My son has received an Ithaca Model 37 shotgun for his birthday. This gun was purchased by my father in law from a friend. The original owner was the friends father, who is now dead. The only issue is that the gun has the original owners name and drivers license number engraved on it. 
If my son (or I) are checked by a CO while hunting, how can I prove that it is my sons? I do not want to carry a bill of sale or otherwise for the next 50 years?
It would be tough to remove the engraving w/o compromising the receiver.
Lundman


----------



## Big Frank 25 (Feb 21, 2002)

Why would a CO be interested in ownership of the gun? Hopefully you have a bill of sale in a safe place.


----------



## wrenchman (Jun 23, 2003)

he has to prove you stole it not the other way around and if has was to run the lic he would find a dead man.


----------



## bigcountrysg (Oct 9, 2006)

You should be able to register it in your name. I know I said that word everyone hates to hear with firearms.
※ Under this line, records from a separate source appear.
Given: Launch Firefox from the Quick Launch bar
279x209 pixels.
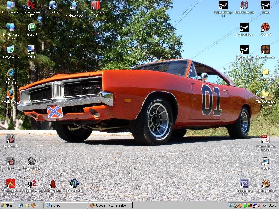Looking at the screenshot, I should 34,205.
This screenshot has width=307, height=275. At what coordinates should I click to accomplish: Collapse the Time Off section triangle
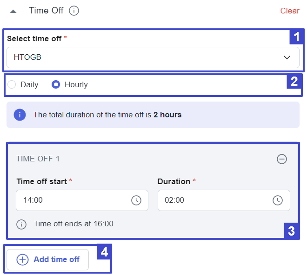pos(13,11)
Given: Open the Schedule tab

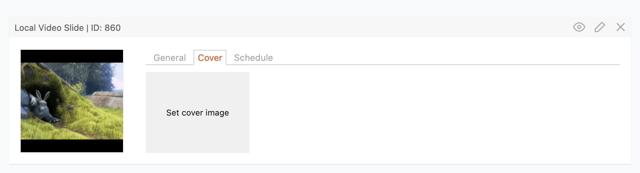Looking at the screenshot, I should click(x=253, y=58).
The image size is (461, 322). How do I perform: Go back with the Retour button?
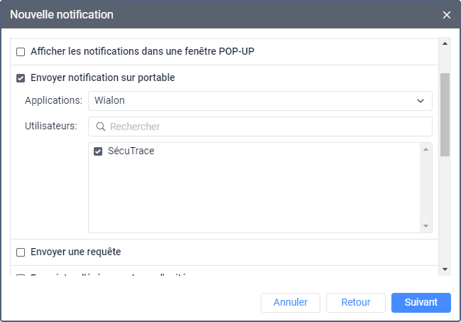(x=355, y=303)
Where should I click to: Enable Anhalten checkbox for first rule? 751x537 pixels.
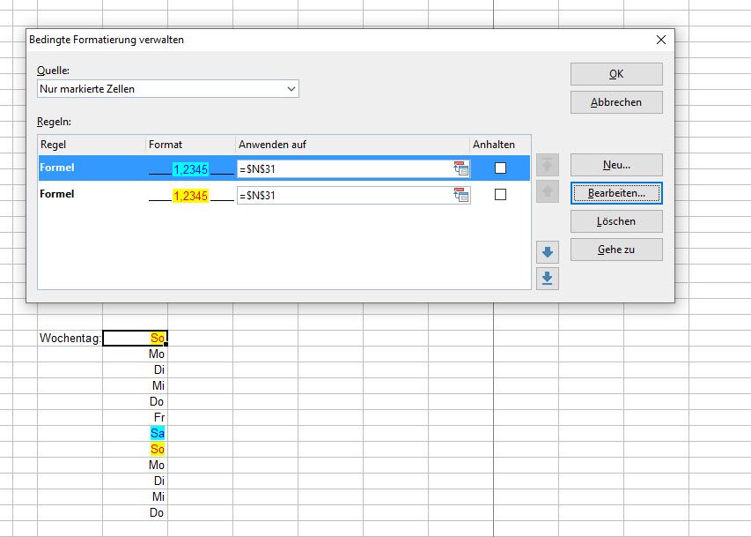coord(500,168)
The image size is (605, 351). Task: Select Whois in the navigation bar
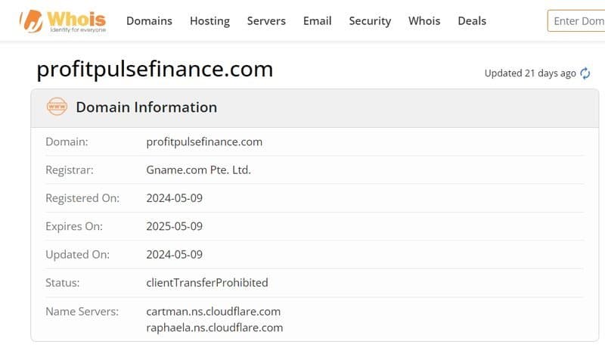pyautogui.click(x=424, y=21)
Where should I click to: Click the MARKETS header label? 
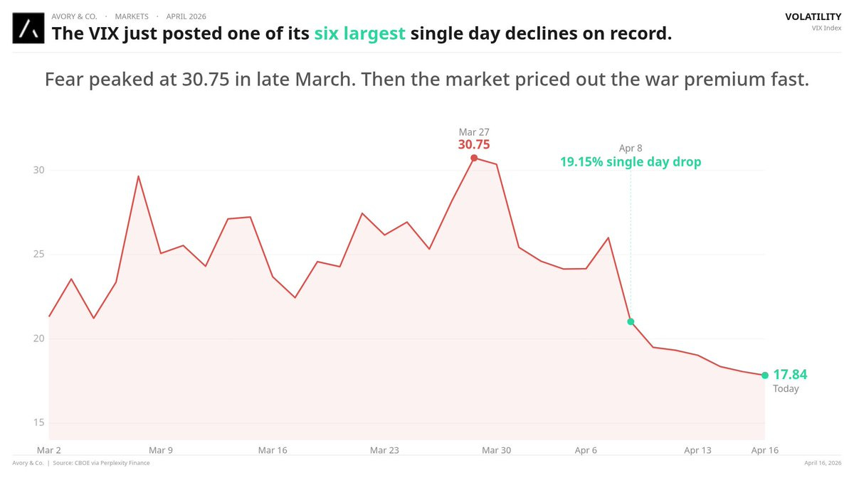[x=131, y=16]
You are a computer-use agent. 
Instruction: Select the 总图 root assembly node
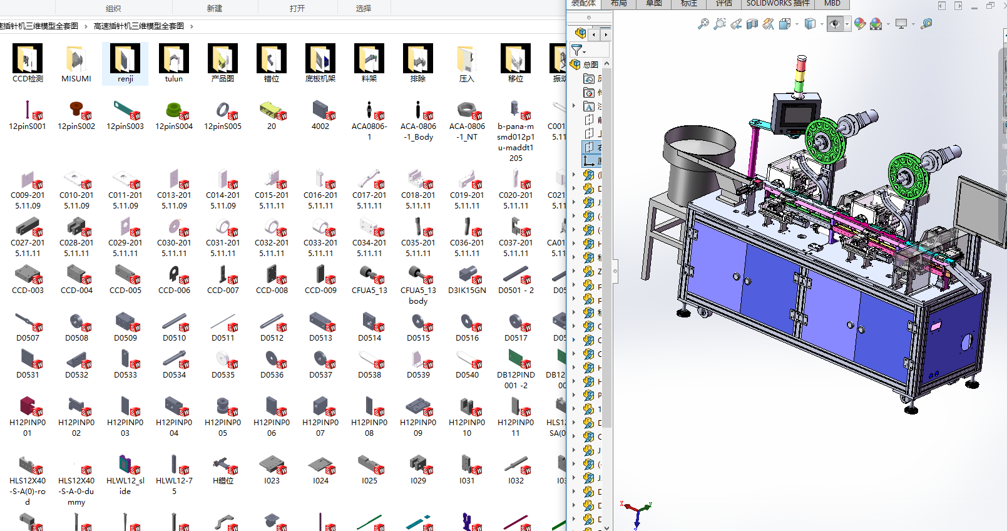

But you should be able to take the bill of sale and go to the County Sherriffs office and have it registered in your name.


----------



## GIDEON (Mar 28, 2008)

bigcountrysg said:


> You should be able to register it in your name. I know I said that word everyone hates to hear with firearms. But you should be able to take the bill of sale and go to the County Sherriffs office and have it registered in your name.


 I have never heard of a shot gun being registered. You dont have to prove anything.


----------



## bigcountrysg (Oct 9, 2006)

GIDEON said:


> I have never heard of a shot gun being registered. You dont have to prove anything.


It is a smart thing to do. They put your information on record to go with the firearm. If it gets stolen they can run the serial number and the gun will come back to you. I have one shotgun registered I know Lenawee County used to do it. I am not sure if they still do or not.


----------



## sourdough44 (Mar 2, 2008)

This is a non-issue. There are plenty of guns used with others names & initials on them. If it's yours/the families no worries.

If someone wanted to you could go to an FFL(most likely at sale/transfer/gifting time) & let them run the 4473 form with you. Of course you have to with an out of state transfer or purchase from a dealer/FFL. As a buyer I'd rather not do this if not required. I can see where it may give some peace of mind to some sellers. It would also add $40 or so to the transaction cost.


----------



## boehr (Jan 31, 2000)

Lundman said:


> ...If my son (or I) are checked by a CO while hunting, how can I prove that it is my sons? I do not want to carry a bill of sale or otherwise for the next 50 years?
> It would be tough to remove the engraving w/o compromising the receiver.
> Lundman


Don't worry about it, as stated, non issue.


----------



## Lundman (Apr 27, 2007)

I appreciate your replays.
Lundman


----------